This is the mail archive of the
mailing list for the GCC project.
Re: [RFC][AArch64] function prologue analyzer in linux kernel
- From: Will Deacon <will dot deacon at arm dot com>
- To: AKASHI Takahiro <takahiro dot akashi at linaro dot org>
- Cc: "Richard Earnshaw (lists)" <Richard dot Earnshaw at arm dot com>, GCC Development <gcc at gcc dot gnu dot org>
- Date: Tue, 12 Jan 2016 18:04:34 +0000
- Subject: Re: [RFC][AArch64] function prologue analyzer in linux kernel
- Authentication-results: sourceware.org; auth=none
- References: <567BA582 dot 4060707 at linaro dot org> <20160107142247 dot GF23028 at arm dot com> <568E7C8C dot 8000009 at arm dot com> <568F4AE0 dot 7070206 at linaro dot org> <20160108155344 dot GD11228 at arm dot com> <56949911 dot 7000902 at linaro dot org>
On Tue, Jan 12, 2016 at 03:11:29PM +0900, AKASHI Takahiro wrote:
> On 01/09/2016 12:53 AM, Will Deacon wrote:
> >On Fri, Jan 08, 2016 at 02:36:32PM +0900, AKASHI Takahiro wrote:
> >>On 01/07/2016 11:56 PM, Richard Earnshaw (lists) wrote:
> >>>On 07/01/16 14:22, Will Deacon wrote:
> >>>>On Thu, Dec 24, 2015 at 04:57:54PM +0900, AKASHI Takahiro wrote:
> >>>>>So I'd like to introduce a function prologue analyzer to determine
> >>>>>a size allocated by a function's prologue and deduce it from "Depth".
> >>>>>My implementation of this analyzer has been submitted to
> >>>>>linux-arm-kernel mailing list.
> >>>>>I borrowed some ideas from gdb's analyzer, especially a loop of
> >>>>>instruction decoding as well as stop of decoding at exiting a basic block,
> >>>>>but implemented my own simplified one because gdb version seems to do
> >>>>>a bit more than what we expect here.

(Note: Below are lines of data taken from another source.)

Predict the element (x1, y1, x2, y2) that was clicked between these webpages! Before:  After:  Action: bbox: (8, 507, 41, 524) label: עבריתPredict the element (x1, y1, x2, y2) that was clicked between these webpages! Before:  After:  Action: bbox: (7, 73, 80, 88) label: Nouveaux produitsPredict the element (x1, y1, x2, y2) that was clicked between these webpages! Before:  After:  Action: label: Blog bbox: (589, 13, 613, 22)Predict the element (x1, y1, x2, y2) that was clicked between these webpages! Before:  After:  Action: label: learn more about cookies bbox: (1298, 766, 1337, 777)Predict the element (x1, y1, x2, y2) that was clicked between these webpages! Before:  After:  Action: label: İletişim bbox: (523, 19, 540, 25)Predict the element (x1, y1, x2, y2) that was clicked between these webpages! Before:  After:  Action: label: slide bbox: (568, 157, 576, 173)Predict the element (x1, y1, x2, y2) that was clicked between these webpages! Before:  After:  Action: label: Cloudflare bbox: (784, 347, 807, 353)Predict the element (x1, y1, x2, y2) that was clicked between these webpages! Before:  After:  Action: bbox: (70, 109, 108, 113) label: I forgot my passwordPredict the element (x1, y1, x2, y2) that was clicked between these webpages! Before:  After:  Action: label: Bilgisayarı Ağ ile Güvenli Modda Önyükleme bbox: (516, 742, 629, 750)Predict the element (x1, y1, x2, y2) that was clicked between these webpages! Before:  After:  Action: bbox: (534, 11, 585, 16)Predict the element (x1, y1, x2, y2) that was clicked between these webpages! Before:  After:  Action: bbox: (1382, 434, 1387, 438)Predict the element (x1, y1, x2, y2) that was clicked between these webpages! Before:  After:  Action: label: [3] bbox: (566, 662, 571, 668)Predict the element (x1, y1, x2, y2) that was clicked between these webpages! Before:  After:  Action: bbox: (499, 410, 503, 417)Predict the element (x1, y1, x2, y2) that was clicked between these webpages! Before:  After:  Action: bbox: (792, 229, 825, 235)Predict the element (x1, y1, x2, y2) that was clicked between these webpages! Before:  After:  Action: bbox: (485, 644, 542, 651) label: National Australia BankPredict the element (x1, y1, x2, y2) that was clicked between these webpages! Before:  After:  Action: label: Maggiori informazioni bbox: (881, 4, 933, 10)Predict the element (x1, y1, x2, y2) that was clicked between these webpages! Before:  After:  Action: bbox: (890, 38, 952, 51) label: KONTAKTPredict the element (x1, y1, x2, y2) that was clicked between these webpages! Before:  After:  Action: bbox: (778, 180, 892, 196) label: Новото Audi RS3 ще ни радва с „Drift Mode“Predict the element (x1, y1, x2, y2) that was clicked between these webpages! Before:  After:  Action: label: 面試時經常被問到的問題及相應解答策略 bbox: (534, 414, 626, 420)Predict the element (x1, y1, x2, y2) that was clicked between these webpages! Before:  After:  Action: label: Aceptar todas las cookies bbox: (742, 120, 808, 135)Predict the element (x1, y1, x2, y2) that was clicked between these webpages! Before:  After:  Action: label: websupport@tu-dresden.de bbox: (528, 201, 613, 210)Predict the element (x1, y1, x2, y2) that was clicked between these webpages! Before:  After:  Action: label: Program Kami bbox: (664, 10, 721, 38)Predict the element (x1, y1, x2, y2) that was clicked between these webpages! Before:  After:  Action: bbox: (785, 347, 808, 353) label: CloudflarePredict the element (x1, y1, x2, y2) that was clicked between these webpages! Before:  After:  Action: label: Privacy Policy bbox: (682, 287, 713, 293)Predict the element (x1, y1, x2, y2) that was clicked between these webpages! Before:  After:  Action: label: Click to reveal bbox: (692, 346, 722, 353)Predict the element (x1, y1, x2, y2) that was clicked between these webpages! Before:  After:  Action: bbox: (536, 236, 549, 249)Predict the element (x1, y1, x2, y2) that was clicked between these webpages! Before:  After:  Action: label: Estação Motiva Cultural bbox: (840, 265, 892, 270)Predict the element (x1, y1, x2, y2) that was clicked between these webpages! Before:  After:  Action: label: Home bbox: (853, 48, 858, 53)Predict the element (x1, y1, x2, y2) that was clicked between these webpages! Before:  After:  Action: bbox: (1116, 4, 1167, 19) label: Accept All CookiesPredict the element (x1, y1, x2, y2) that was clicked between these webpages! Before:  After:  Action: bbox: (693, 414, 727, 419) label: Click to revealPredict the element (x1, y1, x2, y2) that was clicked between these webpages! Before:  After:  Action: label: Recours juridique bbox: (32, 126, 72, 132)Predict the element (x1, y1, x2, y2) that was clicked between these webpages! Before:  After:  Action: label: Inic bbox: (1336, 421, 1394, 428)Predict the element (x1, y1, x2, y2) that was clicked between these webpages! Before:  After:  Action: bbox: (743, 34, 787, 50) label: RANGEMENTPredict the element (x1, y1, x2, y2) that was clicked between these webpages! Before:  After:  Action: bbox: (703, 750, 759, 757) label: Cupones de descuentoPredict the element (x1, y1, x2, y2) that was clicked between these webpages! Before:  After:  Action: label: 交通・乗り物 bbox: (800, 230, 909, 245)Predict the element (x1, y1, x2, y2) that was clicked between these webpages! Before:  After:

> >>>>>Anyhow, since it is somewhat heuristic (and may not be maintainable for
> >>>>>a long term), could you review it from a broader viewpoint of toolchain,
> >>>>My main issue with this is that we cannot rely on the frame layout
> >>>>generated by the compiler and there's little point in asking for
> >>>>commitment here. Therefore, the heuristics will need updating as and
> >>>>when we identify new frames that we can't handle. That's pretty fragile
> >>>>and puts us on the back foot when faced with newer compilers. This might
> >>>>be sustainable if we don't expect to encounter much variation, but even
> >>>>that would require some sort of "buy-in" from the various toolchain
> >>>>GCC already has an option (-fstack-usage) to determine the stack usage
> >>>>on a per-function basis and produce a report at build time. Why can't
> >>>>we use that to provide the information we need, rather than attempt to
> >>>>compute it at runtime based on your analyser?
> >>>>If -fstack-usage is not sufficient, understanding why might allow us to
> >>>>propose a better option.
> >>>Can you not use the dwarf frame unwind data? That's always sufficient
> >>>to recover the CFA (canonical frame address - the value in SP when
> >>>executing the first instruction in a function). It seems to me it's
> >>>unlikely you're going to need something that's an exceedingly high
> >>>performance operation.
> >>Thank you for your comment.
> >>Yeah, but we need some utility routines to handle unwind data(.debug_frame).
> >>In fact, some guy has already attempted to merge (part of) libunwind into
> >>the kernel, but it was rejected by the kernel community (including Linus
> >>if I correctly remember). It seems that they thought the code was still buggy.
> >The ARC guys seem to have sneaked something in for their architecture:
> > http://git.kernel.org/cgit/linux/kernel/git/torvalds/linux.git/tree/arch/arc/kernel/unwind.c
> >so it might not be impossible if we don't require all the bells and
> >whistles of libunwind.
> Thanks. I didn't notice this code.
> >>That is one of reasons that I wanted to implement my own analyzer.
> >I still don't understand why you can't use fstack-usage. Can you please
> >tell me why that doesn't work? Am I missing something?
> I don't know how gcc calculates the usage here, but I guess it would be more
> robust than my analyzer.
> The issues, that come up to my mind, are
> - -fstack-usage generates a separate output file, *.su and so we have to
> manage them to be incorporated in the kernel binary.
That doesn't sound too bad to me. How much data are we talking about here?
> This implies that (common) kernel makefiles might have to be a bit changed.
> - more worse, what if kernel module case? We will have no way to let the kernel
> know the stack usage without adding an extra step at loading.
We can easily add a new __init section to modules, which is a table
representing the module functions and their stack sizes (like we do
for other things like alternatives). We'd just then need to slurp this
information at load time and throw it into an rbtree or something.